# 所给材料
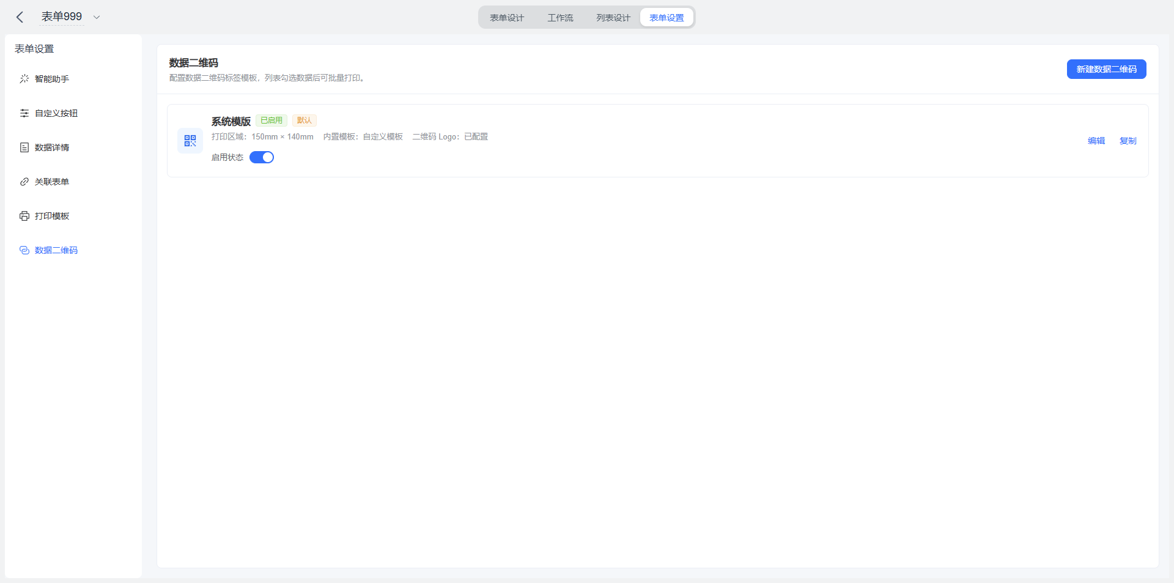
Task: Go back using the left arrow icon
Action: pos(20,17)
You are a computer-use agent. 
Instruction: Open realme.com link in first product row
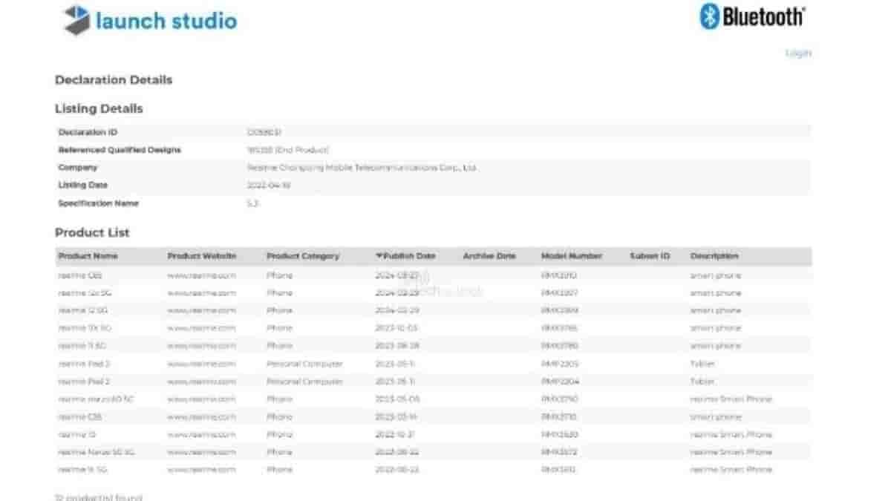coord(201,275)
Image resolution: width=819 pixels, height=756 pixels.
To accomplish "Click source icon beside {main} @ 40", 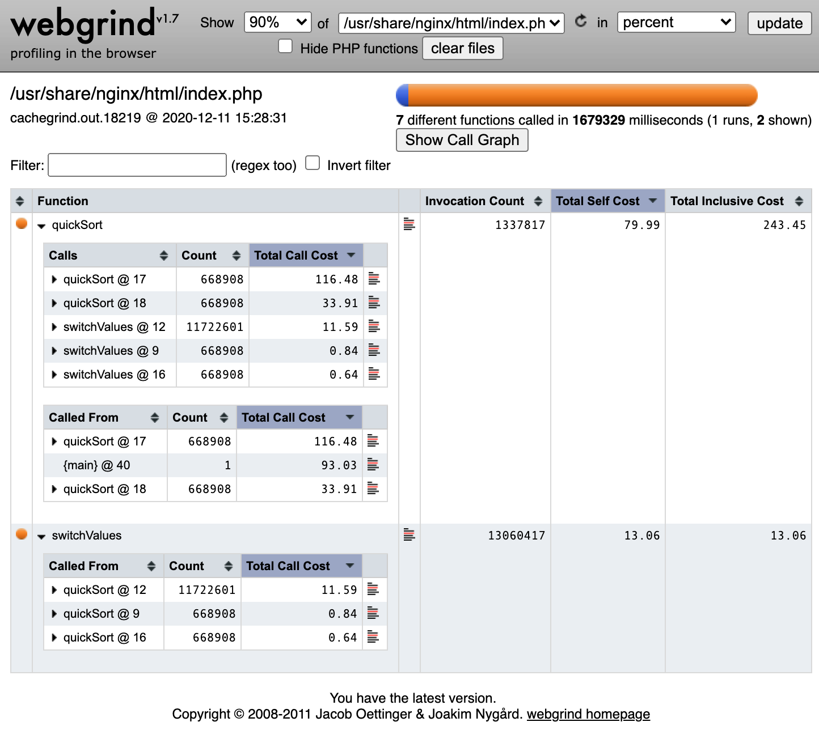I will pyautogui.click(x=373, y=465).
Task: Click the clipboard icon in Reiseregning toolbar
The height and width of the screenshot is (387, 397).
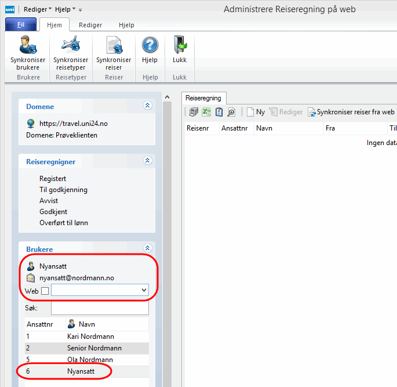Action: pyautogui.click(x=218, y=112)
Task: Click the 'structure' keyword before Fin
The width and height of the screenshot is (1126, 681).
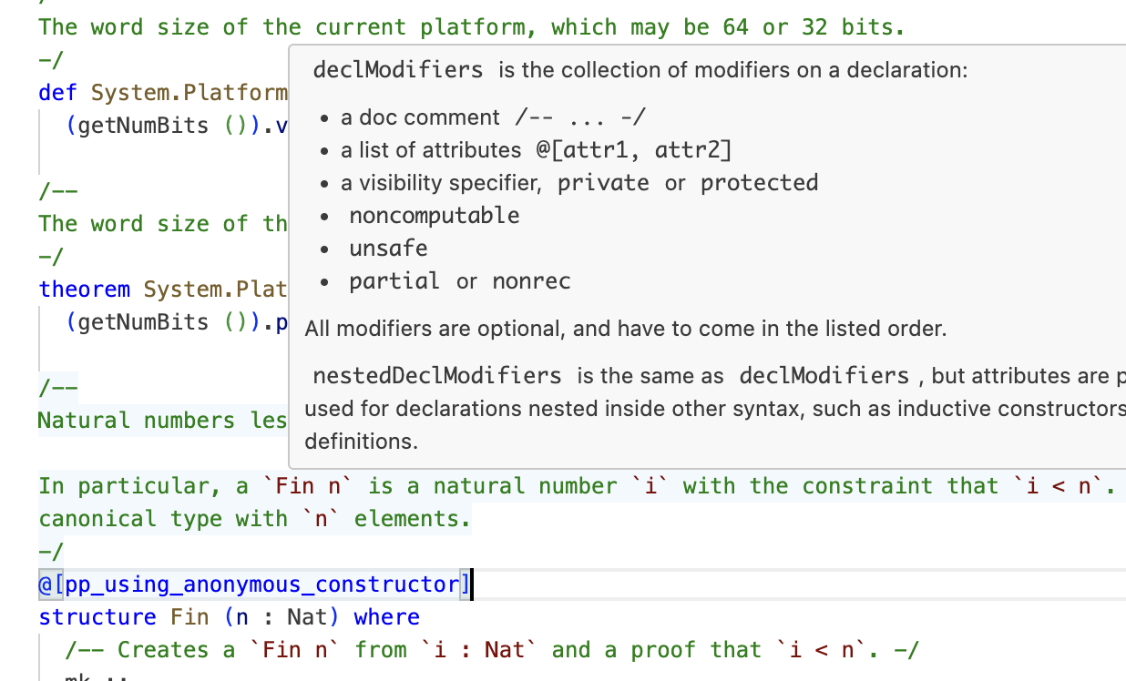Action: point(97,617)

# 本题说明
改写材料中从含“Task: Click the 'structure'”的那一行起到材料末尾的各行（首尾两行都算在内），把“keyword”换成“term”，其余内容保持不变，答案中不要包含图片。

# 练习作答
Task: Click the 'structure' term before Fin
The width and height of the screenshot is (1126, 681).
Action: point(97,617)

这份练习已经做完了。